Similar to branches, the upstream repository uses tags to mark specific commits associated with significant points in a development branch (i.e. a release point or stage of a release). You might want to set up a local branch based on one of those points in the repository. The process is similar to checking out by branch name except you use tag names. Checking out a branch based on a tag gives you a stable set of files not affected by development on the branch above the tag. Switch to the Poky Directory: If you have a local poky Git repository, switch to that directory. If you do not have the local copy of poky, see the "Cloning the poky Repository" section.
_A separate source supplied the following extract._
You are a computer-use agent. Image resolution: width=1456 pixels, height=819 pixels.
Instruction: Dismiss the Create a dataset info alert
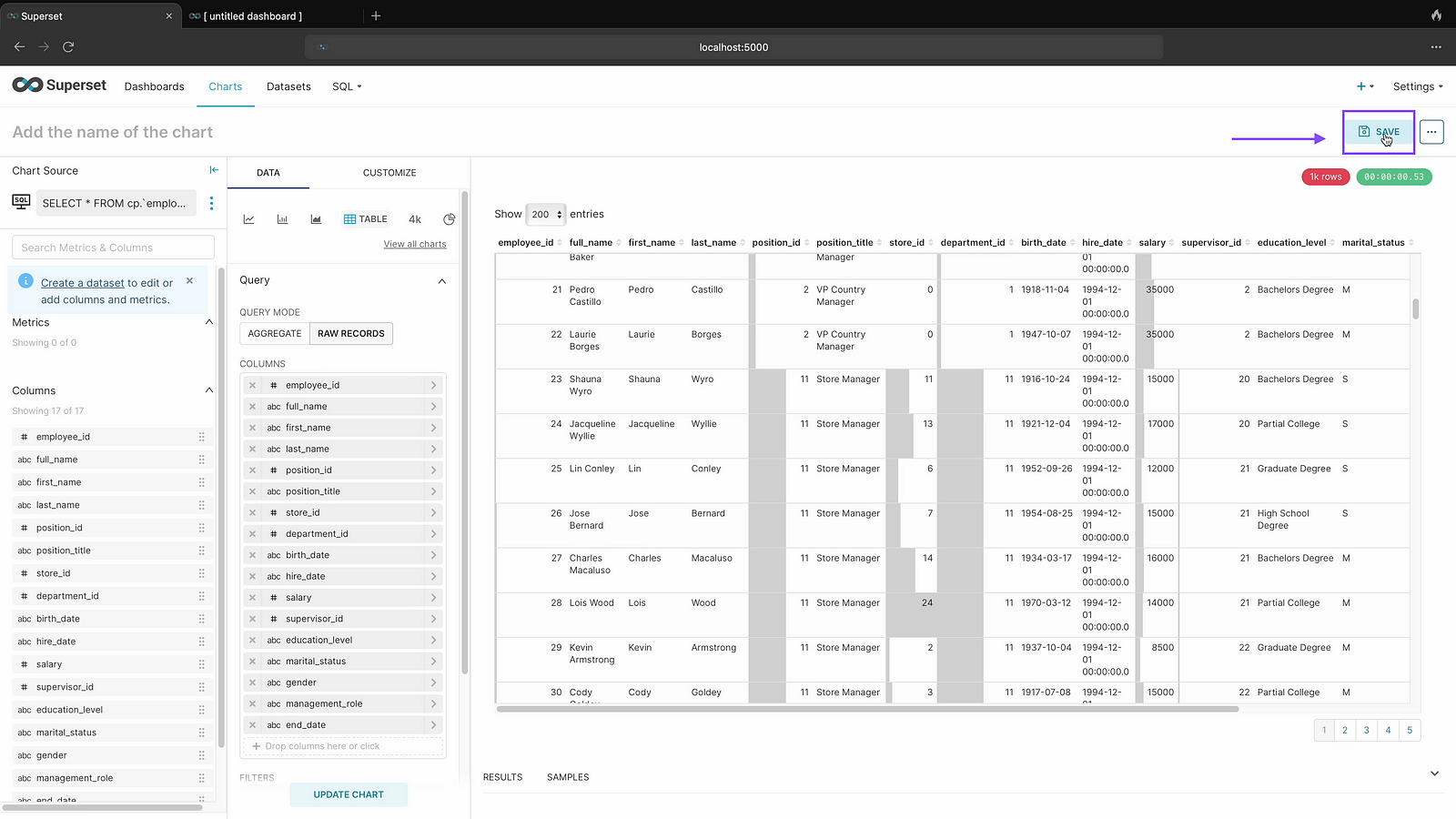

Fetch the Tag Names: To checkout the branch based on a tag name, you need to fetch the upstream tags into your local repository: $ git fetch --tags $ List the Tag Names: You can list the tag names now: $ git tag 1.1_M1.final 1.1_M1.rc1 1.1_M1.rc2 1.1_M2.final 1.1_M2.rc1 . . . yocto-2.2 yocto-2.2.1 yocto-2.3 yocto_1.5_M5.rc8 Checkout the Branch: $ git checkout tags/2.2_M2 -b my_yocto_2.2_M2 Switched to a new branch 'my_yocto_2.2_M2' $ git branch master * my_yocto_2.2_M2 The previous command creates and checks out a local branch named "my_yocto_2.2_M2", which is based on the commit in the upstream poky repository that has the same tag. In this example, the files you have available locally as a result of the checkout command are a snapshot of the "morty" development branch at the point where milestone two was reached.
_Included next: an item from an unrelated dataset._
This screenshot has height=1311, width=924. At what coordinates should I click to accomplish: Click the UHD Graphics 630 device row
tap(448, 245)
Several methods exist that allow you to build an image within the Yocto Project. This procedure shows how to build an image using BitBake from a Linux host. For information on how to build an image using Toaster, see the Yocto Project Toaster Manual. For information on how to use devtool to build images, see the "Using devtool in Your SDK Workflow" section in the Yocto Project Software Development Kit (SDK) Developer's Guide. The build process creates an entire Linux distribution from source and places it in your Build Directory under tmp/deploy/images. For detailed information on the build process using BitBake, see the "Images" section in the Yocto Project Reference Manual. You can also reference the "Building Images" section in the Yocto Project Quick Start. The following figure and list overviews the build process: Set Up Your Host Development System to Support Development Using the Yocto Project: See the "The Linux Distribution" and the "The Build Host Packages" sections both in the Yocto Project Quick Start for build host requirements. Set Up Your Source Directories: Make sure you have set up the Source Directory described in the "Cloning the poky Repository" section. Initialize the Build Environment: Initialize the build environment by sourcing a build environment script (i.e. &OE_INIT_FILE; or oe-init-build-env-memres). Make Sure Your local.conf File is Correct: Ensure the conf/local.conf configuration file, which is found in the Build Directory, is set up how you want it. This file defines many aspects of the build environment including the target machine architecture through the MACHINE variable, the packaging format used during the build (PACKAGE_CLASSES), and a centralized tarball download directory through the DL_DIR variable. Build the Image: Build the image using the bitbake command. For example, the following command builds the core-image-minimal image: $ bitbake core-image-minimal For information on BitBake, see the BitBake User Manual.